Exercise objective → Reproduce each of the rows below word for word, keeping every character and line break as it appears.

-- START --

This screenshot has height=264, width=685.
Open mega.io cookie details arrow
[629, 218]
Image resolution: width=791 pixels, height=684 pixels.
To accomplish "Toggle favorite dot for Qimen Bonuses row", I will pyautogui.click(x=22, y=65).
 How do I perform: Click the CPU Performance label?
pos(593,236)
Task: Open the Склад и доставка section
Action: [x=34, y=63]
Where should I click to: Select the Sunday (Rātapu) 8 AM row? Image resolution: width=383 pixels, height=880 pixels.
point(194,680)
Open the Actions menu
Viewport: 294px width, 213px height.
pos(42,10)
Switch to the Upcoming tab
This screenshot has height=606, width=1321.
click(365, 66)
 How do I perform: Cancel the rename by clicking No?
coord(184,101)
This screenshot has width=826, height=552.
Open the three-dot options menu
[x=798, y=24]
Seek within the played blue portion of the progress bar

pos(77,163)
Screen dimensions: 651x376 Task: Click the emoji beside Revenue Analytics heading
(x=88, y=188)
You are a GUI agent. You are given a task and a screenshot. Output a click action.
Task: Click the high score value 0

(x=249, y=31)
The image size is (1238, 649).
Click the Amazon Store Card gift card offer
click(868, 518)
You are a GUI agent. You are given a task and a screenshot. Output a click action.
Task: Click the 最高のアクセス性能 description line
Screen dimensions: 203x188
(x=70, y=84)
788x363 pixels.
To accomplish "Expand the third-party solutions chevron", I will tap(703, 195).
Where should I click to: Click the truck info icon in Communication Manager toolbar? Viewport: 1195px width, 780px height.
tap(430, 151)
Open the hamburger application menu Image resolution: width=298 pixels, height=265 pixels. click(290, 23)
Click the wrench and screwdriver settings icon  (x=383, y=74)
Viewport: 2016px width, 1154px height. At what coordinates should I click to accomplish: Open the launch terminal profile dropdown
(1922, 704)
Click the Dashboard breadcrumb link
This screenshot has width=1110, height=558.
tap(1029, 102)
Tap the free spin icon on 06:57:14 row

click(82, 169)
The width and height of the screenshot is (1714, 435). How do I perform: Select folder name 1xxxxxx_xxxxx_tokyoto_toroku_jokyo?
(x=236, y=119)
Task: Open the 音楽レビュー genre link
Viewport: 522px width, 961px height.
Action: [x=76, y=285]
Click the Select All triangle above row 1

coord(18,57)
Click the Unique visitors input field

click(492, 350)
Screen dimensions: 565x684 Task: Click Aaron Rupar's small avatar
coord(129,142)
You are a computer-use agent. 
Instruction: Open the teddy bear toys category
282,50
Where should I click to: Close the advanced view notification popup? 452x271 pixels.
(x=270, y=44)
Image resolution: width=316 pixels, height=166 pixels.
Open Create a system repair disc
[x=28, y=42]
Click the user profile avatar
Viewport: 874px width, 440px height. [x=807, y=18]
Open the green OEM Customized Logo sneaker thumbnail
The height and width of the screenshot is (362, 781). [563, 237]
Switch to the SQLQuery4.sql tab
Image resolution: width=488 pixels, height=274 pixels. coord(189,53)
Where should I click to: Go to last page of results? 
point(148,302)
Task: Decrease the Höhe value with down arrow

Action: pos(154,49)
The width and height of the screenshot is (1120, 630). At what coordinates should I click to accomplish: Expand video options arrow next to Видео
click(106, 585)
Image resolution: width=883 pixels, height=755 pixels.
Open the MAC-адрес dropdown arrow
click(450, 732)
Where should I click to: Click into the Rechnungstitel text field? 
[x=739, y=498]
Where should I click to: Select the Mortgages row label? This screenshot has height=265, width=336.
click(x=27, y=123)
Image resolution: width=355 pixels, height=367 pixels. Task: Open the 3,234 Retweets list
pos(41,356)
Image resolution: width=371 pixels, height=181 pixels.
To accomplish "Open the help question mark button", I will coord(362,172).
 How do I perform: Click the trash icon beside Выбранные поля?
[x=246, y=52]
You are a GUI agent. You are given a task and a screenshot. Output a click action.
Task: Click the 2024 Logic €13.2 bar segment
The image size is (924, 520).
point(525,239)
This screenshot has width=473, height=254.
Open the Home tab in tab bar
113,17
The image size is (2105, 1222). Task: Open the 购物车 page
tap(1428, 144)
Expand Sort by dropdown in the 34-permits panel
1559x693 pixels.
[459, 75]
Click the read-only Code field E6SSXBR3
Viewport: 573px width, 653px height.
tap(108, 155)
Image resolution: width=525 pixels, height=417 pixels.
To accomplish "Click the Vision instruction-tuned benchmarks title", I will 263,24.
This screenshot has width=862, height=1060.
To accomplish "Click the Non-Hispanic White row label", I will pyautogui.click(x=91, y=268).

-- END --

Result of the exercise →
This screenshot has height=264, width=685.
Open mega.io cookie details arrow
[629, 218]
Image resolution: width=791 pixels, height=684 pixels.
To accomplish "Toggle favorite dot for Qimen Bonuses row", I will pyautogui.click(x=22, y=65).
 How do I perform: Click the CPU Performance label?
pos(593,236)
Task: Open the Склад и доставка section
Action: [x=34, y=63]
Where should I click to: Select the Sunday (Rātapu) 8 AM row? Image resolution: width=383 pixels, height=880 pixels.
point(194,680)
Open the Actions menu
Viewport: 294px width, 213px height.
pos(42,10)
Switch to the Upcoming tab
This screenshot has height=606, width=1321.
click(365, 66)
 How do I perform: Cancel the rename by clicking No?
coord(184,101)
This screenshot has width=826, height=552.
Open the three-dot options menu
[x=798, y=24]
Seek within the played blue portion of the progress bar

pos(77,163)
Screen dimensions: 651x376 Task: Click the emoji beside Revenue Analytics heading
(x=88, y=188)
You are a GUI agent. You are given a task and a screenshot. Output a click action.
Task: Click the high score value 0

(x=249, y=31)
The image size is (1238, 649).
Click the Amazon Store Card gift card offer
click(868, 518)
You are a GUI agent. You are given a task and a screenshot. Output a click action.
Task: Click the 最高のアクセス性能 description line
Screen dimensions: 203x188
(x=70, y=84)
788x363 pixels.
To accomplish "Expand the third-party solutions chevron", I will tap(703, 195).
Where should I click to: Click the truck info icon in Communication Manager toolbar? Viewport: 1195px width, 780px height.
tap(430, 151)
Open the hamburger application menu Image resolution: width=298 pixels, height=265 pixels. click(290, 23)
Click the wrench and screwdriver settings icon  (x=383, y=74)
Viewport: 2016px width, 1154px height. At what coordinates should I click to accomplish: Open the launch terminal profile dropdown
(1922, 704)
Click the Dashboard breadcrumb link
This screenshot has width=1110, height=558.
tap(1029, 102)
Tap the free spin icon on 06:57:14 row

click(82, 169)
The width and height of the screenshot is (1714, 435). How do I perform: Select folder name 1xxxxxx_xxxxx_tokyoto_toroku_jokyo?
(x=236, y=119)
Task: Open the 音楽レビュー genre link
Viewport: 522px width, 961px height.
Action: [x=76, y=285]
Click the Select All triangle above row 1

coord(18,57)
Click the Unique visitors input field

click(492, 350)
Screen dimensions: 565x684 Task: Click Aaron Rupar's small avatar
coord(129,142)
You are a computer-use agent. 
Instruction: Open the teddy bear toys category
282,50
Where should I click to: Close the advanced view notification popup? 452x271 pixels.
(x=270, y=44)
Image resolution: width=316 pixels, height=166 pixels.
Open Create a system repair disc
[x=28, y=42]
Click the user profile avatar
Viewport: 874px width, 440px height. [x=807, y=18]
Open the green OEM Customized Logo sneaker thumbnail
The height and width of the screenshot is (362, 781). [563, 237]
Switch to the SQLQuery4.sql tab
Image resolution: width=488 pixels, height=274 pixels. coord(189,53)
Where should I click to: Go to last page of results? 
point(148,302)
Task: Decrease the Höhe value with down arrow

Action: pos(154,49)
The width and height of the screenshot is (1120, 630). At what coordinates should I click to accomplish: Expand video options arrow next to Видео
click(106, 585)
Image resolution: width=883 pixels, height=755 pixels.
Open the MAC-адрес dropdown arrow
click(450, 732)
Where should I click to: Click into the Rechnungstitel text field? 
[x=739, y=498]
Where should I click to: Select the Mortgages row label? This screenshot has height=265, width=336.
click(x=27, y=123)
Image resolution: width=355 pixels, height=367 pixels. Task: Open the 3,234 Retweets list
pos(41,356)
Image resolution: width=371 pixels, height=181 pixels.
To accomplish "Open the help question mark button", I will coord(362,172).
 How do I perform: Click the trash icon beside Выбранные поля?
[x=246, y=52]
You are a GUI agent. You are given a task and a screenshot. Output a click action.
Task: Click the 2024 Logic €13.2 bar segment
The image size is (924, 520).
point(525,239)
This screenshot has width=473, height=254.
Open the Home tab in tab bar
113,17
The image size is (2105, 1222). Task: Open the 购物车 page
tap(1428, 144)
Expand Sort by dropdown in the 34-permits panel
1559x693 pixels.
[459, 75]
Click the read-only Code field E6SSXBR3
Viewport: 573px width, 653px height.
tap(108, 155)
Image resolution: width=525 pixels, height=417 pixels.
To accomplish "Click the Vision instruction-tuned benchmarks title", I will 263,24.
This screenshot has width=862, height=1060.
To accomplish "Click the Non-Hispanic White row label", I will pyautogui.click(x=91, y=268).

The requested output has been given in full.